On any given night, the Arizona Wildcats can pretty much count on a dominating performance from Deandre Ayton, and, increasingly so, some all-conference-level play from Dusan Ristic around the basket.
Then there’s Allonzo Trier’s ever-efficient scoring and penchant for getting to the free-throw line, and Parker Jackson-Cartwright’s usually consistent playmaking.
That leaves Rawle Alkins, his jump shot, and his foot.
While neither he nor UA coach Sean Miller will call Alkins an X-factor, the truth is this:
Of the Wildcats’ six losses this season, Alkins didn’t play in three of them and in the others, he shot 29.4 percent overall and 20 percent from 3-point territory.
Of the Wildcats’ 11 wins that Alkins has played in, he’s shooting 50 percent overall and 45.4 percent from deep.
Last week provided typical examples on both ends.
On Thursday, Alkins was 2 of 9 from the field, made only 1 of 5 3-pointers … and the UA lost 82-74 to UCLA. On Saturday, Alkins was 7 of 12 from the field, hit 4 of 7 3-pointers … and the UA beat USC 81-67.
Because of that, UA coach Sean Miller was asked after the USC game if the Wildcats will go as far as Alkins takes them. Miller immediately responded with a different answer.
“This team goes as Deandre goes,” Miller said. “His defense sets the tone for a lot. You have to realize he’s 7 foot and 260 pounds.”
Alkins also said he didn’t really buy into the X-factor notion, noting that when he was 2 of 11 in Washington on Feb. 4, the Huskies won only because of a buzzer-beating 3 from Dominic Green, who scooped up a loose ball Ayton had batted near him via a blocked shot.
It’s also true, of course, that two of the Wildcats’ losses in the Bahamas without Alkins were decided within two possessions and another, at Colorado, was an 80-77 decision.
“Obviously, I would always want to play (well) every game but on nights I’m not shooting well, like the Washington game, we still had an opportunity to win,” Alkins said. “Green just hit a crazy shot. It was a tough shot. There’s nothing we can do about that.
“I wouldn’t say that as far as I go the team goes, because it’s a team game, and everyone’s gonna have their night and everyone going to have better nights than others.”
Whatever the case, there’s also the matter of intangibles that Alkins brings when he’s on. Ristic spoke to that after the USC game.
“Many times this year Rawle brings us some kind of toughness,” Ristic said then. “When he plays well, it affects everybody on the court and everybody plays with a chip on their shoulder with extra energy, and tonight was an example of that.”
There’s evidence that the Wildcats suffer a bit when they don’t have that infusion, too.
Alkins missed the first nine games of the season with a broken right foot — including the UA’s disastrous appearance in the Battle 4 Atlantis — and after he returned to play in the next nine, he sat out at Cal on Jan. 17 when soreness crept back in.

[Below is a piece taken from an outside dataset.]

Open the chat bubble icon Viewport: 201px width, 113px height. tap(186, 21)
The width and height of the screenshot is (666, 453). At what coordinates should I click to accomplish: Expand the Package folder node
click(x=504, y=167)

The Wildcats didn’t miss him that night, but when he sat out home games with Colorado and Utah the following week, Arizona led the Buffaloes by just a point with seven minutes to go and then beat the Utes by only a point.
But, because Miller and the UA’s medical team wanted to make sure Alkins didn’t suffer long-term issues (which could also affect his draft stock), the Wildcats have tried to bring him along slowly and be extra cautious with any hint of soreness. That’s why Alkins didn’t play in the three January games, and why Miller said after that Alkins would take a day of rest here and there even while he is playing in games.

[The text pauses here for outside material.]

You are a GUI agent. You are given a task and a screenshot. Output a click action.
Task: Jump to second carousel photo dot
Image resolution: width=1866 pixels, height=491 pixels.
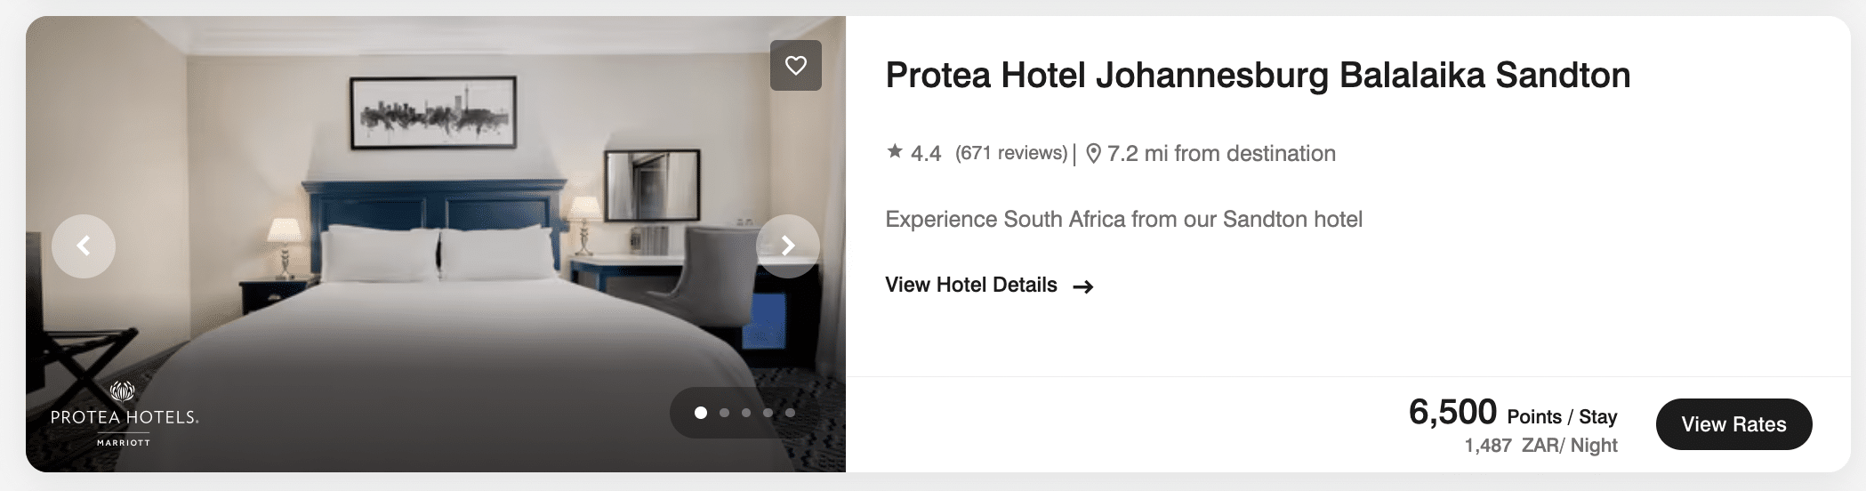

That didn’t work, Alkins said. After sitting out practice on Feb. 2, a day after he played well at Washington State, Alkins returned for practice on Feb. 3 and then played at UW on Feb. 4, when he struggled.
Alkins also struggled last Thursday against UCLA after taking it easy early in the week.

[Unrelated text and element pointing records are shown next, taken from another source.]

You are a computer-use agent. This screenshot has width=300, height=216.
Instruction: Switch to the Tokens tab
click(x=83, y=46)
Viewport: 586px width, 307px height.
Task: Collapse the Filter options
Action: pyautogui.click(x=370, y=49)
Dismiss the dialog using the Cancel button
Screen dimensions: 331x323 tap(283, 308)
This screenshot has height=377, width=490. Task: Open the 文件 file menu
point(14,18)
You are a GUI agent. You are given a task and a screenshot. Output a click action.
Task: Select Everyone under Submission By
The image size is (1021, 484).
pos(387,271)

“I think that’s why I had the little rust, because I would practice one day and then be off the next day and then just play in the game,” Alkins said. “So I told them about that. We had that talk. I think we’re gonna go back to the original plan and I think I should be like everyone else on the team, until I feel any soreness on my foot.
“I love the University of Arizona being so cautious with my injury, and their focus on me long term — not just me for the season — and I appreciate them for that. But at the end of the day I want to be just like everyone else, too.”
Alkins said the foot has never been connected to his shooting, even as some shooters crave the same feeling when they are spotting up for shots, and says he can even now “probably jump a little higher.”
So, while speaking with characteristic smile and laughter during an appearance at the UA’s weekly news conference Monday, Alkins basically gave this message: Don’t worry about him.
“I think people are thinking ‘His leg, his foot is not feeling good because he missed a shot,’” Alkins said. “That’s not the case. I jump off that leg 100 percent like I did before the injury. So everything is great. I just had a bad two weeks.
“It’s like the world is over when you have a couple of bad games. But I’m happy to bounce back from that game and I think the best is yet to come.”